Passage for review:
--------------------------------

Ferocious winds knocked down trees, ripped through freeway and street signs, delayed hundreds of flights and knocked out power for thousands of people in California and Nevada.
Nearly 10 inches of rain is expected to hit parts of the drought-stricken regions of California. Although it will not make a significant help to the state's historic dry spell, it will be the first time San Francisco is seeing rain in six weeks.
The heaviest part of the rain is expected occur Sunday. The National Weather Service issued a heavy-rain, high wind-gust and flash-food warning for the region through Monday.
Urban areas could see up to four inches of moisture, while some counties could see 10 inches through Sunday.
It would take 150 percent of the average rainfall for California to recover from the dry period, state water officials say. The state would like to see more snow than rain because snowpack supplies about a third of the water needed by residents, agriculture and industry.
About 26 miles west of Seattle, an overflowing river inundated at least a half dozen homes on the Olympic Peninsula. Rescuers went door to door in Brinnon to check homes on a road partially blocked by a mudslide, Jefferson County Emergency Management spokeswoman Keppie Keplinger said.
Three people were rescued from a flooded pickup truck Friday morning, but none was injured, she said.
The threat of landslides will persist into the weekend, and weather officials warn of flooding in several rivers in western Washington. Oregon also saw flooding on roadways.
At least of a dozen people were hurt in car crashes on Nevada highways. Nine people were hospitalized in a crash on U.S. Highway 95A. Eight cars were involved and no deaths were reported.
NV Energy reported more than 3,000 customers in Carson City and nearly 2,000 in Reno-Sparks were without power at noon Friday as the winter storm blew into the area after a record high of 70 degrees in Reno the day before.
In the San Francisco Bay Area, power lines were snapped by falling trees and the wind ripped through freeway and street signs. More than 60,000 people lost power. By Friday evening, 9,000 customers remained without power, Pacific Gas & Electric said.
North of San Francisco, businesses in Marin, Napa, Solano, and Sonoma counties stacked sandbags to prepare for possible flash flooding from swollen waterways as rain started falling in the North Bay.
Winds of up to 15 mph were recorded east of the city Friday morning, and the blustery weather knocked down trees and caused power outages, the National Weather Service said.
San Francisco International Airport saw delays of up to 90 minutes and about 175 flights canceled Friday.

--------------------------------

Transcribe the section of the storm report from "At least of" up to and including "the North Bay.".

Provided material:
--------------------------------

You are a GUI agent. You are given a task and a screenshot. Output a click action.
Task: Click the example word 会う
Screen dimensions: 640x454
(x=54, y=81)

--------------------------------

Solved problem:
At least of a dozen people were hurt in car crashes on Nevada highways. Nine people were hospitalized in a crash on U.S. Highway 95A. Eight cars were involved and no deaths were reported.
NV Energy reported more than 3,000 customers in Carson City and nearly 2,000 in Reno-Sparks were without power at noon Friday as the winter storm blew into the area after a record high of 70 degrees in Reno the day before.
In the San Francisco Bay Area, power lines were snapped by falling trees and the wind ripped through freeway and street signs. More than 60,000 people lost power. By Friday evening, 9,000 customers remained without power, Pacific Gas & Electric said.
North of San Francisco, businesses in Marin, Napa, Solano, and Sonoma counties stacked sandbags to prepare for possible flash flooding from swollen waterways as rain started falling in the North Bay.